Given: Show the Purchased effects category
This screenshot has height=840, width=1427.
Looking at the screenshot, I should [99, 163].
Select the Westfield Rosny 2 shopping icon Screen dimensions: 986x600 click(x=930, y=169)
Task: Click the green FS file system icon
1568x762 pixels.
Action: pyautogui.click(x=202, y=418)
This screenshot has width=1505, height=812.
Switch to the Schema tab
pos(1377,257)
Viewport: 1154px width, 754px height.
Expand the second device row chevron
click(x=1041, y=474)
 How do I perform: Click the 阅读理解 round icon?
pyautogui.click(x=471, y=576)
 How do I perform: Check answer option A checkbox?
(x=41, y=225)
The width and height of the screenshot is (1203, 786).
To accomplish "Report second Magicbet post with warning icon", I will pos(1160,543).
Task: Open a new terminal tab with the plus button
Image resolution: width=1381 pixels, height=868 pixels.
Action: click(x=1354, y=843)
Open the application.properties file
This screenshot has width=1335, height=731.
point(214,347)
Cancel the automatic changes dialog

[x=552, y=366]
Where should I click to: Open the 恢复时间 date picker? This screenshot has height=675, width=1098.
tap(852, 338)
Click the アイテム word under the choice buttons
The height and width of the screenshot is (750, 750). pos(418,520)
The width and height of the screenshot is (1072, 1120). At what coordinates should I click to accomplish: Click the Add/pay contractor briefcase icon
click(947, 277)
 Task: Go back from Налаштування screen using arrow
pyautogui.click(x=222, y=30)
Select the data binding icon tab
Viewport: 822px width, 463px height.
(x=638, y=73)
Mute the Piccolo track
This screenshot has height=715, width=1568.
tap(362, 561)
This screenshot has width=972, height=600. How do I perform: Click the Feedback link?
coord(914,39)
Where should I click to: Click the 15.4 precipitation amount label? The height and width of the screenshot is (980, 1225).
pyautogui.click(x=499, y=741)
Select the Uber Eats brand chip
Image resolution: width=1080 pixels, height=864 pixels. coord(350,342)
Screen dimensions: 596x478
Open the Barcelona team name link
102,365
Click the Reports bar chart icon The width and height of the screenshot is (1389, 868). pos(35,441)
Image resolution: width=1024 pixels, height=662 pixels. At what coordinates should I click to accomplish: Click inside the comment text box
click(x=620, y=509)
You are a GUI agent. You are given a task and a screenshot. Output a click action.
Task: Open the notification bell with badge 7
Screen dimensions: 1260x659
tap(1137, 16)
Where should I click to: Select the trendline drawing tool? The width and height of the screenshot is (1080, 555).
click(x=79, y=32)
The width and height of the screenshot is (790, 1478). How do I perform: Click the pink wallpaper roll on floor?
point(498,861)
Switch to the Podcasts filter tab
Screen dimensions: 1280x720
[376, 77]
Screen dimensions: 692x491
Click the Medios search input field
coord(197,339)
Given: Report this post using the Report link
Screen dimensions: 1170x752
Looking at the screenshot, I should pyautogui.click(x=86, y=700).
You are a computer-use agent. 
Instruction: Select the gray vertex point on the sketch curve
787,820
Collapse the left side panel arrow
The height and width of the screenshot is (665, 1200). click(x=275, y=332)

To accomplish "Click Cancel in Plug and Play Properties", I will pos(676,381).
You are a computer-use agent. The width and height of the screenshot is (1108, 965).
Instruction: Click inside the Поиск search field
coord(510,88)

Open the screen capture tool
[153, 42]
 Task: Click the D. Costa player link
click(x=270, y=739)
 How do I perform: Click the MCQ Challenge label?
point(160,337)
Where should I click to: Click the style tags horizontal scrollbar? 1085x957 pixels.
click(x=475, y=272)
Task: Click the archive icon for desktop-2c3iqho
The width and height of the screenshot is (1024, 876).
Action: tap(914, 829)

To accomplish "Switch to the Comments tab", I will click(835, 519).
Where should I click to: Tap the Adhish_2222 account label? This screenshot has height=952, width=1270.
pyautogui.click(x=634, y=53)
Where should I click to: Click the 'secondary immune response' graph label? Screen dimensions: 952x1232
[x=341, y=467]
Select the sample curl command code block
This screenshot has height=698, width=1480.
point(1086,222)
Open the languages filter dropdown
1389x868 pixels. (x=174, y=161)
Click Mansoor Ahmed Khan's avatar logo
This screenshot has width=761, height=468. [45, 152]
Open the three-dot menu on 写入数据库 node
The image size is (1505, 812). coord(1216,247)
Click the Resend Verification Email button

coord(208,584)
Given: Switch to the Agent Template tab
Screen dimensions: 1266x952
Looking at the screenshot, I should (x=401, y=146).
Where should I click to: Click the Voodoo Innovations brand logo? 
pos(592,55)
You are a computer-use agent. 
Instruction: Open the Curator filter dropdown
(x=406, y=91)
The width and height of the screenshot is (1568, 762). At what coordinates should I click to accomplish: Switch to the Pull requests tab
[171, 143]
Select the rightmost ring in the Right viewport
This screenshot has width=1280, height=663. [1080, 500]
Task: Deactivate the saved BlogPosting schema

•••••

### TASK TO CARRY OUT:
Convert the lines above into a JSON array of strings, one string per line, omitting blank lines.

### SOLUTION TO THIS TASK:
[
  "Given: Show the Purchased effects category",
  "This screenshot has height=840, width=1427.",
  "Looking at the screenshot, I should [99, 163].",
  "Select the Westfield Rosny 2 shopping icon Screen dimensions: 986x600 click(x=930, y=169)",
  "Task: Click the green FS file system icon",
  "1568x762 pixels.",
  "Action: pyautogui.click(x=202, y=418)",
  "This screenshot has width=1505, height=812.",
  "Switch to the Schema tab",
  "pos(1377,257)",
  "Viewport: 1154px width, 754px height.",
  "Expand the second device row chevron",
  "click(x=1041, y=474)",
  " How do I perform: Click the 阅读理解 round icon?",
  "pyautogui.click(x=471, y=576)",
  " How do I perform: Check answer option A checkbox?",
  "(x=41, y=225)",
  "The width and height of the screenshot is (1203, 786).",
  "To accomplish \"Report second Magicbet post with warning icon\", I will pos(1160,543).",
  "Task: Open a new terminal tab with the plus button",
  "Image resolution: width=1381 pixels, height=868 pixels.",
  "Action: click(x=1354, y=843)",
  "Open the application.properties file",
  "This screenshot has width=1335, height=731.",
  "point(214,347)",
  "Cancel the automatic changes dialog",
  "[x=552, y=366]",
  "Where should I click to: Open the 恢复时间 date picker? This screenshot has height=675, width=1098.",
  "tap(852, 338)",
  "Click the アイテム word under the choice buttons",
  "The height and width of the screenshot is (750, 750). pos(418,520)",
  "The width and height of the screenshot is (1072, 1120). At what coordinates should I click to accomplish: Click the Add/pay contractor briefcase icon",
  "click(947, 277)",
  " Task: Go back from Налаштування screen using arrow",
  "pyautogui.click(x=222, y=30)",
  "Select the data binding icon tab",
  "Viewport: 822px width, 463px height.",
  "(x=638, y=73)",
  "Mute the Piccolo track",
  "This screenshot has height=715, width=1568.",
  "tap(362, 561)",
  "This screenshot has width=972, height=600. How do I perform: Click the Feedback link?",
  "coord(914,39)",
  "Where should I click to: Click the 15.4 precipitation amount label? The height and width of the screenshot is (980, 1225).",
  "pyautogui.click(x=499, y=741)",
  "Select the Uber Eats brand chip",
  "Image resolution: width=1080 pixels, height=864 pixels. coord(350,342)",
  "Screen dimensions: 596x478",
  "Open the Barcelona team name link",
  "102,365",
  "Click the Reports bar chart icon The width and height of the screenshot is (1389, 868). pos(35,441)",
  "Image resolution: width=1024 pixels, height=662 pixels. At what coordinates should I click to accomplish: Click inside the comment text box",
  "click(x=620, y=509)",
  "You are a GUI agent. You are given a task and a screenshot. Output a click action.",
  "Task: Open the notification bell with badge 7",
  "Screen dimensions: 1260x659",
  "tap(1137, 16)",
  "Where should I click to: Select the trendline drawing tool? The width and height of the screenshot is (1080, 555).",
  "click(x=79, y=32)",
  "The width and height of the screenshot is (790, 1478). How do I perform: Click the pink wallpaper roll on floor?",
  "point(498,861)",
  "Switch to the Podcasts filter tab",
  "Screen dimensions: 1280x720",
  "[376, 77]",
  "Screen dimensions: 692x491",
  "Click the Medios search input field",
  "coord(197,339)",
  "Given: Report this post using the Report link",
  "Screen dimensions: 1170x752",
  "Looking at the screenshot, I should pyautogui.click(x=86, y=700).",
  "You are a computer-use agent. ",
  "Instruction: Select the gray vertex point on the sketch curve",
  "787,820",
  "Collapse the left side panel arrow",
  "The height and width of the screenshot is (665, 1200). click(x=275, y=332)",
  "To accomplish \"Click Cancel in Plug and Play Properties\", I will pos(676,381).",
  "You are a computer-use agent. The width and height of the screenshot is (1108, 965).",
  "Instruction: Click inside the Поиск search field",
  "coord(510,88)",
  "Open the screen capture tool",
  "[153, 42]",
  " Task: Click the D. Costa player link",
  "click(x=270, y=739)",
  " How do I perform: Click the MCQ Challenge label?",
  "point(160,337)",
  "Where should I click to: Click the style tags horizontal scrollbar? 1085x957 pixels.",
  "click(x=475, y=272)",
  "Task: Click the archive icon for desktop-2c3iqho",
  "The width and height of the screenshot is (1024, 876).",
  "Action: tap(914, 829)",
  "To accomplish \"Switch to the Comments tab\", I will click(835, 519).",
  "Where should I click to: Tap the Adhish_2222 account label? This screenshot has height=952, width=1270.",
  "pyautogui.click(x=634, y=53)",
  "Where should I click to: Click the 'secondary immune response' graph label? Screen dimensions: 952x1232",
  "[x=341, y=467]",
  "Select the sample curl command code block",
  "This screenshot has height=698, width=1480.",
  "point(1086,222)",
  "Open the languages filter dropdown",
  "1389x868 pixels. (x=174, y=161)",
  "Click Mansoor Ahmed Khan's avatar logo",
  "This screenshot has width=761, height=468. [45, 152]",
  "Open the three-dot menu on 写入数据库 node",
  "The image size is (1505, 812). coord(1216,247)",
  "Click the Resend Verification Email button",
  "coord(208,584)",
  "Given: Switch to the Agent Template tab",
  "Screen dimensions: 1266x952",
  "Looking at the screenshot, I should (x=401, y=146).",
  "Where should I click to: Click the Voodoo Innovations brand logo? ",
  "pos(592,55)",
  "You are a computer-use agent. ",
  "Instruction: Open the Curator filter dropdown",
  "(x=406, y=91)",
  "The width and height of the screenshot is (1568, 762). At what coordinates should I click to accomplish: Switch to the Pull requests tab",
  "[171, 143]",
  "Select the rightmost ring in the Right viewport",
  "This screenshot has width=1280, height=663. [1080, 500]",
  "Task: Deactivate the saved BlogPosting schema"
]